In Southeast Asia, e-wallets are rapidly emerging as the most used payment method, a trend that’s particularly pronounced in countries like Indonesia and the Philippines where a large proportion of the population still lack access to traditional banking services and where governments are pushing for greater usage of cashless transactions, a new study by Visa shows.
The annual Visa Consumer Payment Attitudes Study, conducted with CLEAR in Q4 2023 on 6,550 consumers across Singapore, Malaysia, Indonesia, Vietnam, the Philippines and Thailand, reveals a surge in e-wallet adoption across the region, with 79% of respondents reporting they use this payment method, outpacing cash (77%), debit and credit cards (70%) and Internet banking (70%).
Indonesia and the Philippines lead in e-wallet usage, with 92% and 87% of respondents, respectively, using the payment method, especially QR payments and mobile payment apps.

Fintech innovation, government initiatives drive e-wallet growth in Indonesia
In Indonesia, rapid adoption of e-wallets is being driven by advancements in financial and technological infrastructure, a large and dynamic economy, and high private sector investment.
The country also boasts a thriving fintech ecosystem with major players such as GoPay, OVO and Dana, and is a hotspot for fintech investment, consistently ranking among the top recipients for venture capital (VC) and private equity funding in Southeast Asia.
The Indonesian government has also played a critical part in fostering digital payments. Initiatives like QRIS (Quick Response Code Indonesian Standard), a national standard for QR code payments launched in 2019, have allowed for standardization, making it easier for businesses and consumers, while collaboration between the government and fintech firms have helped enhance financial inclusion through clear regulations.
E-wallets gain momentum in the Philippines amid financial inclusion efforts
In the Philippines, e-wallet adoption has surged due to the country’s large unbanked population and ongoing efforts from the government to improve financial access.
The Digital Payments Transformation Roadmap (DPTR), introduced in 2020, aims to convert at least 50% of all retail payment transactions into digital form by 2023. That goal was surpassed, with the share of digital payment transactions in the Philippines surging to 52.8% last year.
The rise of e-wallet usage aligns with other improvements in financial access observed in the Philippines these past years. According to the 2021 Financial Inclusion Survey by the Bangko Sentral ng Pilipinas (BSP), formal account ownership stood at 56% in 2021, a remarkable rise from 29% in 2019, 23% in 2017 and 17% in 2015.

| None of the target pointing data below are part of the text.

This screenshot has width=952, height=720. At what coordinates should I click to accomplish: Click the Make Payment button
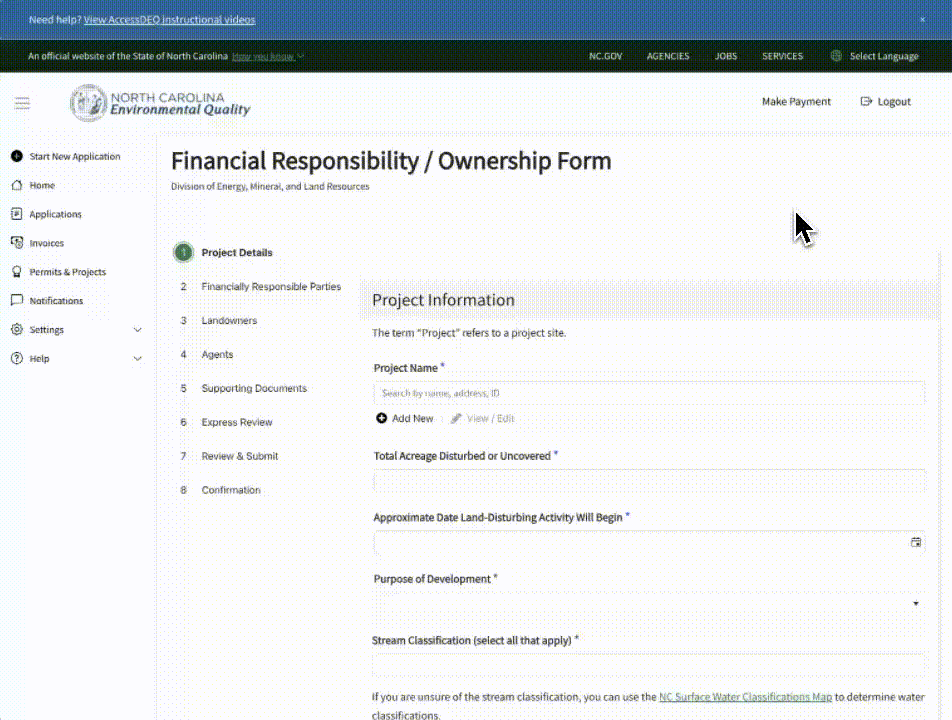tap(796, 102)
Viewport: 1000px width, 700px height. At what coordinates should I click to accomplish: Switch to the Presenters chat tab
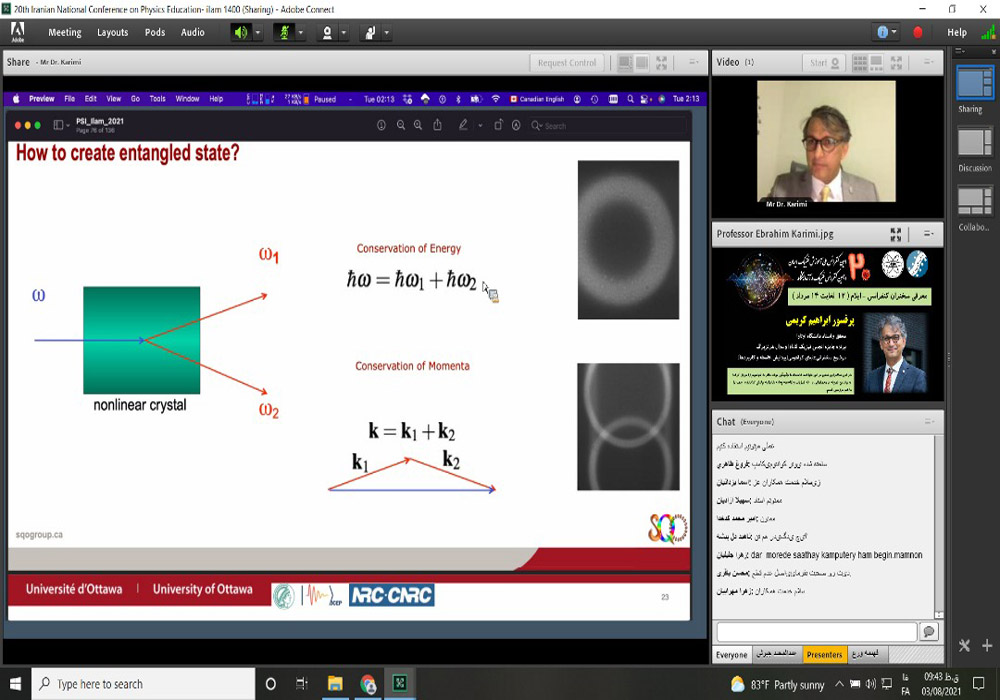[x=824, y=654]
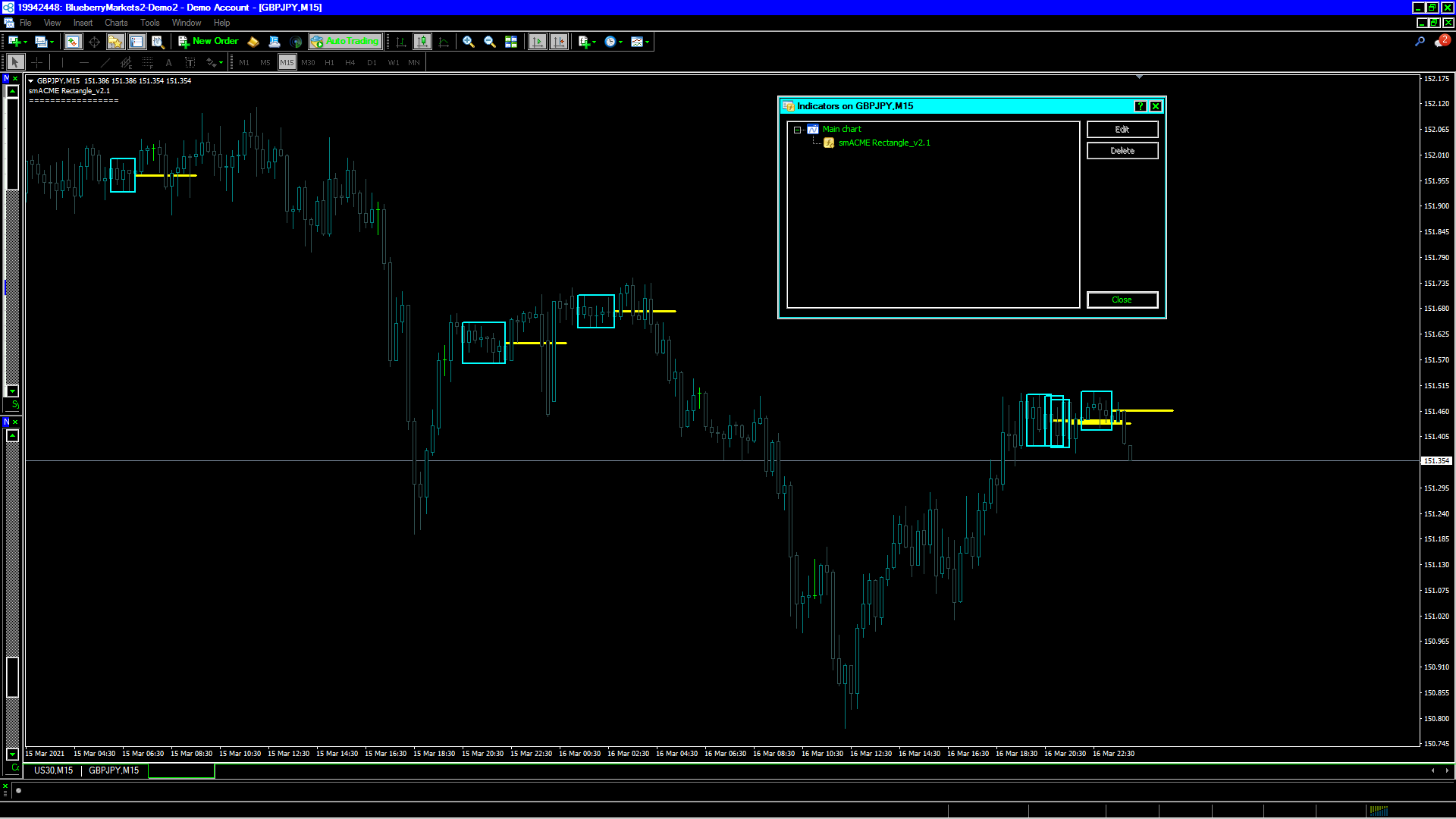1456x819 pixels.
Task: Click the Delete button in Indicators dialog
Action: [x=1122, y=151]
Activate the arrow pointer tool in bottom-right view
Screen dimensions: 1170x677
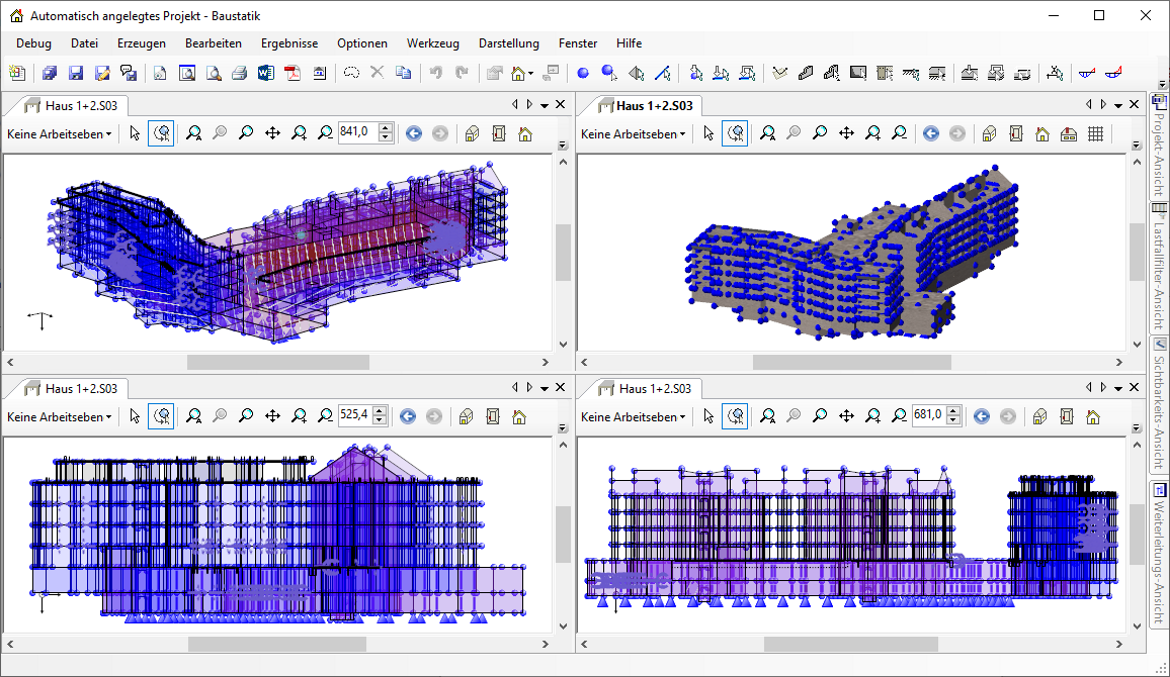[x=709, y=416]
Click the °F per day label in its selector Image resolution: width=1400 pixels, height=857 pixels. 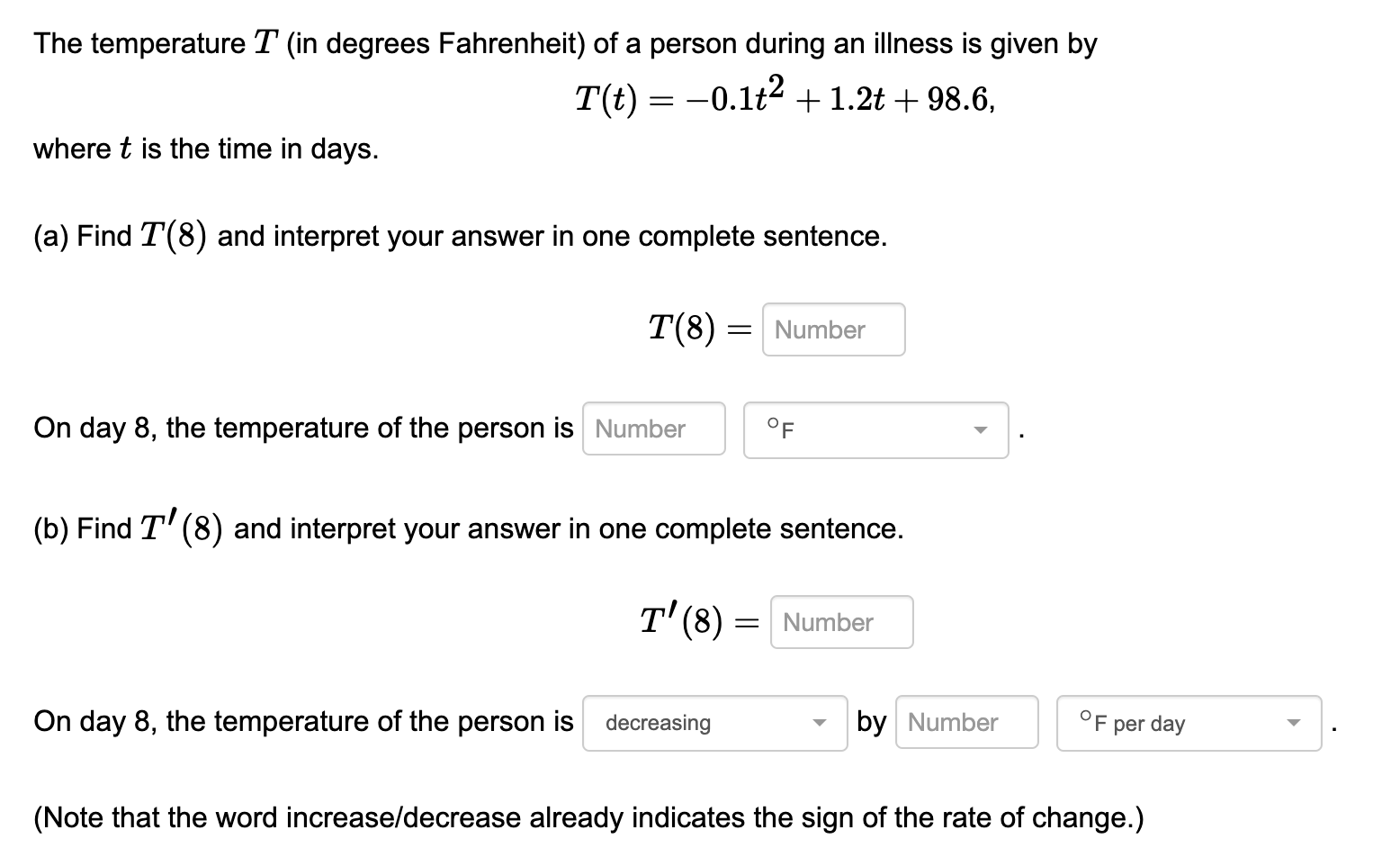click(x=1130, y=722)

Much of that growth was driven by soaring adoption of e-money accounts, highlighting the pivotal role digital wallets play in expanding access to financial services.
In 2021, e-money accounts surpassed bank accounts as the most commonly held financial accounts in the country. Between 2019 and 2021, penetration of e-money accounts skyrocketed, increasing more than fourfold from 8% to an impressive 36%. By contrast, the growth of traditional bank accounts was more modest, rising from 12% to 23% during the same period.

Cash and cards still play a key role in Southeast Asia’s payment landscape
Despite increased adoption of e-wallets in Southeast Asia, cash and payment cards remain key components of the payment landscape and are both widely preferred among consumers.
On average, cards (34%) are the favored payment option for consumers in Southeast Asia, ahead of mobile wallets (26%) and cash (26%), the survey found.
Card payments are especially prevalent in more mature markets such as Singapore and Malaysia (91%) where they maintain a deeper foothold than other newer payment methods. They are also preferred by Baby Boomers (born between 1946 and 1964) who tend to have more disposable income than younger generations, as well as affluent spenders.
Furthermore, card payments dominate in terms of frequency, with 34% of consumers using cards multiple times a week compared to 26% for mobile wallets.

Embedded finance picks up steam
Embedded finance, which integrates financial services into non-financial offerings, is highlighted as one of the top fintech trends emerging in Southeast Asia.
Embedded payments, already popular in the region, have been used by almost half of the consumers surveyed with adoption being particularly strong in Malaysia (58%) and Indonesia (60%).
Interest however is high across the region with 59% of non-users in Southeast Asia expressing interest in trying the payment method in the future. Convenience (56%) and speed (46%) are the main drivers of interest.

In addition to payments, embedded lending is also growing in Southeast Asia with the Philippines (54%) and Indonesia (53%) emerging as top markets by usage. Users cited flexibility (38%) and the convenience of applying for loans or financing (36%) as the main reasons for usage.

Finally, embedded insurance has been used by 37% of consumers across Southeast Asia with travel insurance (63%) being the most popular insurance type, followed by mobile phone (54%) and e-commerce (45%) insurance. These solutions are largely being adopted in Vietnam (47%), Malaysia (45%), Indonesia and Thailand (43%), driven by consumers’ demand for convenient and relevant coverage (55%) and less arduous claims processes (45%).